Each message follows the format:
“Hi team! I’m [Name], joining as Employee in general.
Key skills: [fictional skill phrases].
Excited to contribute!”
All users have red/orange “O” avatar icons.

Why this matters
This ability to quickly spin up a useful clone of a subset of Slack demonstrates how disruptive the new generation of coding‑agent tools can be.
Creating a high‑fidelity clone of a significant SaaS application has always been possible, but never economically feasible. Generations of engineers may have wanted a full in‑memory replica of their CRM to test against, but self‑censored the proposal to build it.
The techniques page is worth a look too. In addition to the Digital Twin Universe, it introduces terms such as:
- Gene Transfusion – agents extract patterns from existing systems and reuse them elsewhere.
- Semports – directly port code from one language to another.
- Pyramid Summaries – provide multiple levels of summary so an agent can enumerate short ones quickly and zoom in on more detailed information as needed.
StrongDM AI releases
Attractor
- Repository: github.com/strongdm/attractor
- Description: The non‑interactive coding agent at the heart of their software factory.
- Note: The repo contains no code, only three markdown files describing the spec in meticulous detail, plus a README note that you should feed those specs into your coding agent of choice.
CXDB
- Repository: github.com/strongdm/cxdb
- Description: A more traditional release with:
- 16 000 lines of Rust
- 9 500 lines of Go
- 6 700 lines of TypeScript
- Function: Their “AI Context Store” – a system for storing conversation histories and tool outputs in an immutable DAG.

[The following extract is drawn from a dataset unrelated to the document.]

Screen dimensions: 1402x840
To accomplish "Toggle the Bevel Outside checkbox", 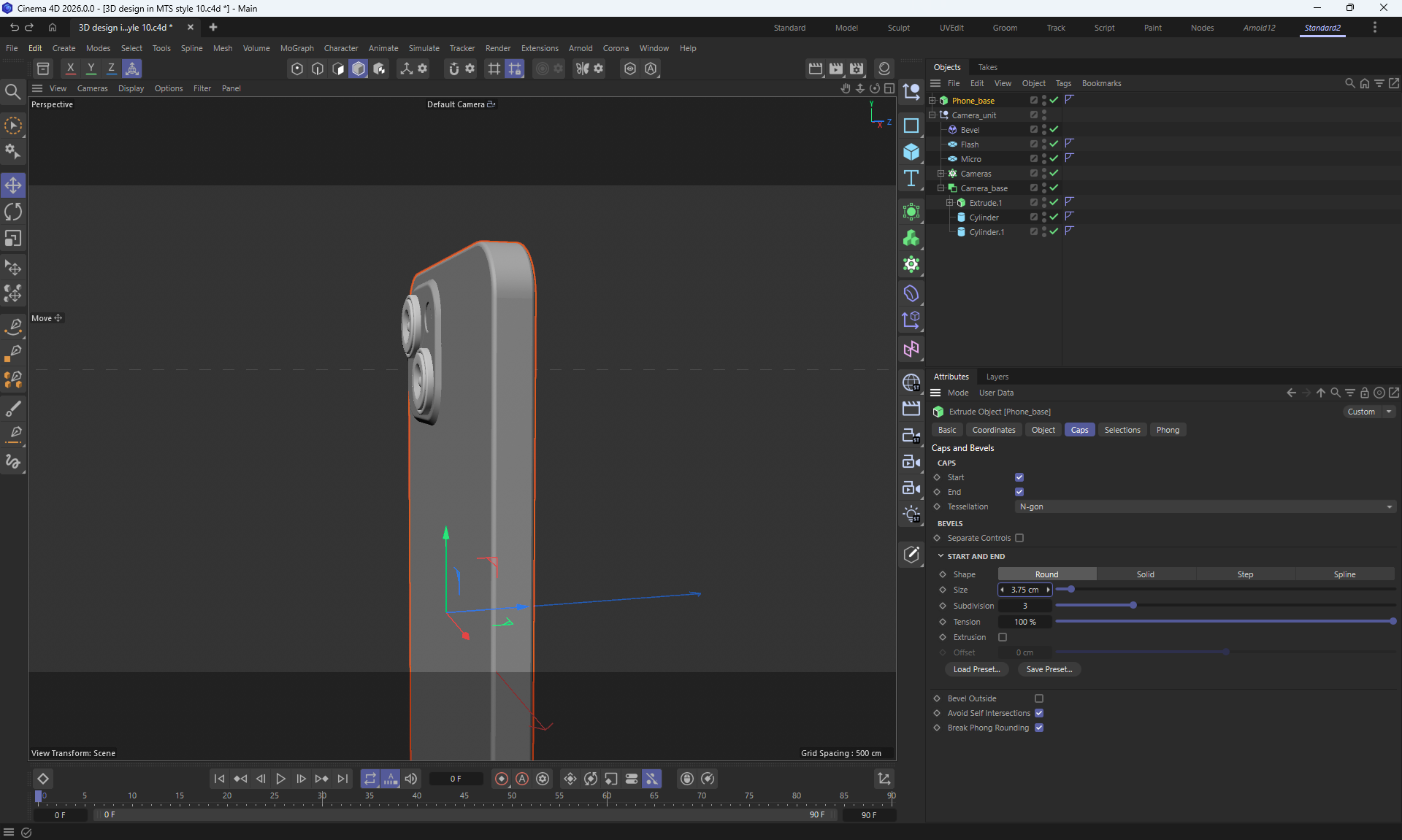I will 1039,698.
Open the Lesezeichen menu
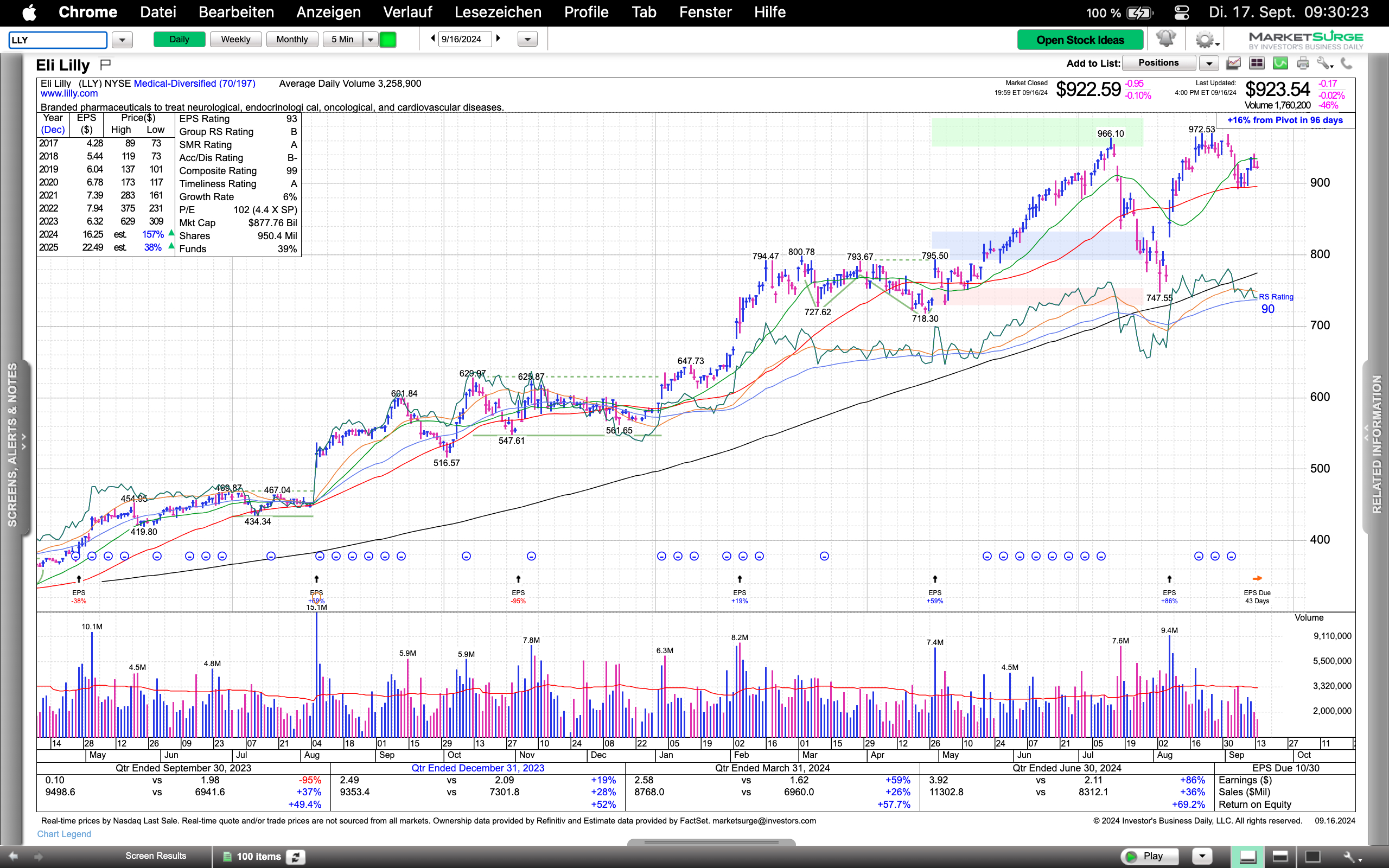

- Comparison: Similar to my LLM tool’s SQLite logging mechanism but far more sophisticated. I may have to gene‑transfuse some ideas out of this one!
A glimpse of the future?
I visited the StrongDM AI team back in October as part of a small group of invited guests.
- Team: Justin McCarthy, Jay Taylor, and Navan Chauhan (formed just three months earlier).
- Demo: Working demos of their coding‑agent harness, Digital Twin Universe clones of half a dozen services, and a swarm of simulated test agents running through scenarios.
- Timing: This was before the Opus 4.5 / GPT 5.2 releases that made agentic coding significantly more reliable (a month after those demos).
It felt like a glimpse of one potential future of software development, where engineers move from building code to building and then semi‑monitoring the systems that build the code—the Dark Factory.
Wait, $1,000 / day per engineer?
I glossed over this detail in my first published version of this post, but it deserves serious attention.
- Cost implication: If these patterns truly add $20 000 / month per engineer to your budget, they become far less interesting to me.
- Business model question: At that point, the challenge is whether you can create a profitable enough line of products to afford the enormous overhead of developing software this way.
- Competitive risk: Any competitor could potentially clone your newest features with a few hours of coding‑agent work.
I hope these patterns can be put into play with a much lower spend. I’ve personally found the $200 / month Claude Max plan gives me plenty of space to experiment with different agent patterns, but I’m not running a swarm of QA testers 24/7!
Takeaways
- There’s a lot to learn from StrongDM even for teams and individuals who aren’t going to burn thousands of dollars on token costs.
- I’m particularly invested in the question of what it takes to have agents prove that their code works without needing to review every line they produce.